We don't generally like when someone has accumulated tons of power, especially when they subsequently use that power to prevent others from being able to compete.
So, before the invention of the camera, the most valuable and most popular creative skill was replicating people on canvas as realistically as possible. Yes, we remember famous exceptions like Picasso, but by sheer number of paintings the most common were portraits of rich people.
After the cameras took that job away, prevailing art changed to become more abstract and "creative". But that still pissed off a lot of people that had spent a very long time honing a skill that was now no longer in demand.
What we're seeing is a similar shift. I think future generations of artists will value color theory, composition, etc. over specific brush stroke techniques. AI will make art much more accessible once enough time has passed for AI assisted art to be considered art. Make no mistake: it will always be people that actually create the art - AI will just reduce/remove the grunt work so they can focus more on creativity.
Now, whether billion dollar corporations deserve to exploit the labor of millions of people is a whole separate conversation, but tl;dr: they don't, but they're going to anyway because there is little to stop them in correct economic/governance models.
Generative AI is incapable of contributing new material, because Generative AI does not sense the world through a unique perspective. So the comparison to creators that incorporate prior artists work is a false comparison. Artists are allowed to incorporate other artists work in the same way that scientists cite other's work without it being plagiarism.
In art, in science, we stand on the shoulders of giants. AI models do not stand on the shoulders of giants. AI models just replicate the giants. Society has been fooled to think otherwise.
AI aint going away, it's already commonly running and on local machines, and being used covertly.
Have you or a friend used YouTube or reddit in the past 10 years? Then you're entitled to compensation for the training of AI.
Copying is not theft. Letting only massive and notoriously untransparent corporations control an emerging technology is.
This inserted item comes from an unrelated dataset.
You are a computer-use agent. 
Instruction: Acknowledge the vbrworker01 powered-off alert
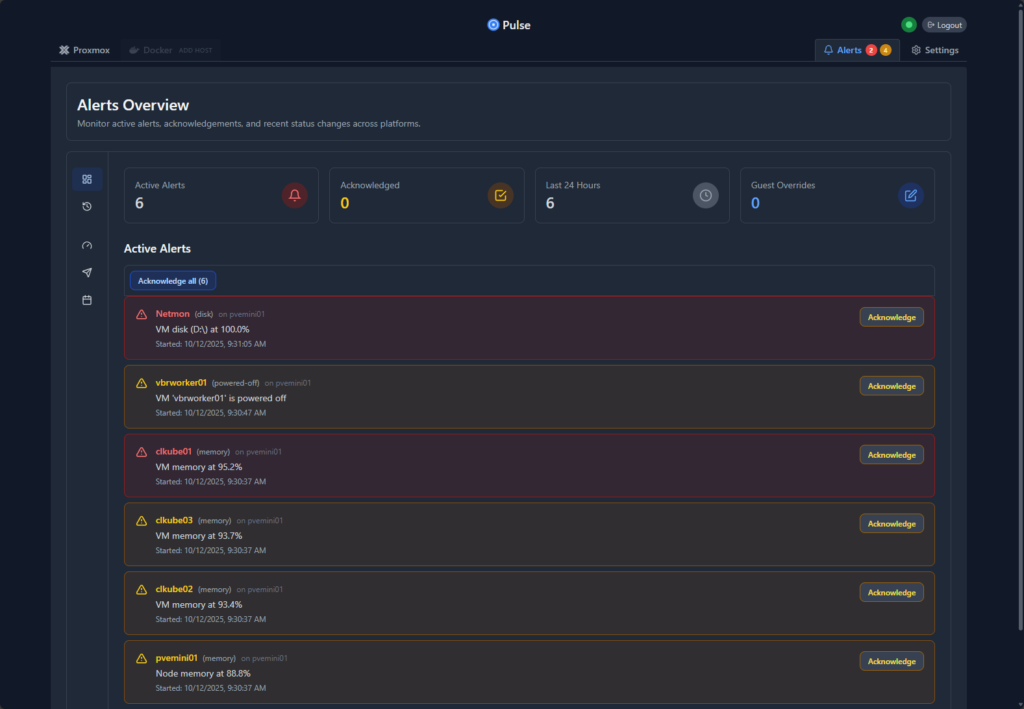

If letting AI train on other people's works is unjust enrichment then what the record lables did to creatives through the entire 20th century taking ownership of their work through coercivw contracting is extra-unjust enrichment.
Not saying it isn't, but it's not new, and bothersome that we're only complaining a lot now.
I'm still waiting for somebody to give me a symmetry breaker between AI training on existing media and humans creating media from what they've seen, such that one is theft and the other is not.
The asymmetry is legal I'd say. If I tried to scrap that much data, especially if it included anything about a rich person, I'd be arrested and probably never see daylight again.